How to Compare Two Documents with a Local LLM

Comparing two documents — contracts, drafts, reports, research papers — is a task where local LLMs add genuine value. You can ask the model to highlight what changed between versions, identify conflicting clauses, summarise the key differences, or flag sections that need review. All of this stays local, which matters when the documents contain sensitive business, legal, or personal content.
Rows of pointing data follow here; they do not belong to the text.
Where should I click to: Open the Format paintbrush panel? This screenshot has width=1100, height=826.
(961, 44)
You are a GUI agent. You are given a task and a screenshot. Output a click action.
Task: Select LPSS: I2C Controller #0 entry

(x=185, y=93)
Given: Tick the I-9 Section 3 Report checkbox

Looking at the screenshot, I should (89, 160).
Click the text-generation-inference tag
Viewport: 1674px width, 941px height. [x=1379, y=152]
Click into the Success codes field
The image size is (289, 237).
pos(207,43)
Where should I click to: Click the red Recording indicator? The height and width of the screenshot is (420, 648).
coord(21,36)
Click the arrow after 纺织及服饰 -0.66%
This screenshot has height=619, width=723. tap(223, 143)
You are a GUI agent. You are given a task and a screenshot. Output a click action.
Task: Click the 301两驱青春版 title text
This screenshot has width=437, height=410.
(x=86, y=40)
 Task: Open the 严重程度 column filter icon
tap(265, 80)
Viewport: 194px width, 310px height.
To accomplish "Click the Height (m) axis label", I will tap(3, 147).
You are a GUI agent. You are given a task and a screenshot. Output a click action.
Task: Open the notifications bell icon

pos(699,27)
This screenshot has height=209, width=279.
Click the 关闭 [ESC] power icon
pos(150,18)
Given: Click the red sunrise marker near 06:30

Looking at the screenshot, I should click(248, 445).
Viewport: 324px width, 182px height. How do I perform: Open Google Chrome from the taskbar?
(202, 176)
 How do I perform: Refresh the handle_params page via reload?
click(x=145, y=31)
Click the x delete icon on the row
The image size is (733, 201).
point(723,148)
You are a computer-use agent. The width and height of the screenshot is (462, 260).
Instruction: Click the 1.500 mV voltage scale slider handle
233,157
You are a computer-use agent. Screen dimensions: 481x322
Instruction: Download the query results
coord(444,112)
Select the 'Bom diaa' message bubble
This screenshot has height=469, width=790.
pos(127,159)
The Basic Comparison Pattern

import ollama

def compare_documents(doc_a: str, doc_b: str, focus: str = '') -> str:
    """
    Compare two documents and return a structured analysis.
    focus: optional specific aspect to compare (e.g. 'payment terms', 'liability')
    """
    focus_instruction = f'Focus especially on: {focus}.' if focus else ''
    prompt = f"""Compare these two documents and identify:
1. Key differences (what changed, was added, or was removed)
2. Areas of agreement or similarity
3. Anything that seems contradictory or inconsistent between the two
{focus_instruction}

Document A:
{doc_a}

Document B:
{doc_b}

Provide a clear, structured comparison:"""

    response = ollama.chat(
        model='llama3.2',
        messages=[{'role': 'user', 'content': prompt}],
        options={'temperature': 0.2, 'num_ctx': 16384}
    )
    return response['message']['content']

# Example usage
doc_a = open('contract_v1.txt').read()
doc_b = open('contract_v2.txt').read()
print(compare_documents(doc_a, doc_b, focus='payment terms and liability'))

Structured Diff Output with Pydantic

from pydantic import BaseModel
from typing import Optional
import ollama

class DocumentDiff(BaseModel):
    additions: list[str]       # things in B but not A
    removals: list[str]        # things in A but not B
    modifications: list[str]   # things that changed between A and B
    conflicts: list[str]       # contradictions or inconsistencies
    summary: str               # one-paragraph overall assessment

def structured_compare(doc_a: str, doc_b: str, model: str = 'llama3.2') -> DocumentDiff:
    response = ollama.chat(
        model=model,
        messages=[{
            'role': 'user',
            'content': f'Compare these two documents and identify all significant differences.\n\nDocument A:\n{doc_a[:6000]}\n\nDocument B:\n{doc_b[:6000]}'
        }],
        format=DocumentDiff.model_json_schema(),
        options={'temperature': 0.1}
    )
    return DocumentDiff.model_validate_json(response['message']['content'])

Handling Long Documents with Chunked Comparison

def chunked_compare(doc_a: str, doc_b: str, chunk_size: int = 4000) -> str:
    """
    Compare long documents by splitting into sections.
    Works for documents too long to fit in a single context window.
    """
    words_a = doc_a.split()
    words_b = doc_b.split()

    # Split both documents into matching chunks
    chunks_a = [' '.join(words_a[i:i+chunk_size]) for i in range(0, len(words_a), chunk_size)]
    chunks_b = [' '.join(words_b[i:i+chunk_size]) for i in range(0, len(words_b), chunk_size)]

    # Pad to same number of chunks
    max_chunks = max(len(chunks_a), len(chunks_b))
    chunks_a.extend(['[Section not present]'] * (max_chunks - len(chunks_a)))
    chunks_b.extend(['[Section not present]'] * (max_chunks - len(chunks_b)))

    section_diffs = []
    for i, (ca, cb) in enumerate(zip(chunks_a, chunks_b)):
        if ca.strip() == cb.strip():
            continue  # Skip identical sections
        r = ollama.chat(
            model='llama3.2',
            messages=[{'role':'user','content': f'Section {i+1} comparison:\n\nVersion A:\n{ca}\n\nVersion B:\n{cb}\n\nWhat changed?'}],
            options={'temperature': 0.1}
        )
        section_diffs.append(f'Section {i+1}: {r["message"]["content"]}')

    if not section_diffs:
        return 'No significant differences found between the documents.'

    # Final synthesis
    synthesis = ollama.chat(
        model='llama3.2',
        messages=[{'role':'user','content': f'Synthesise these section-by-section differences into an overall summary:\n\n' + '\n\n'.join(section_diffs)}],
        options={'temperature': 0.3}
    )
    return synthesis['message']['content']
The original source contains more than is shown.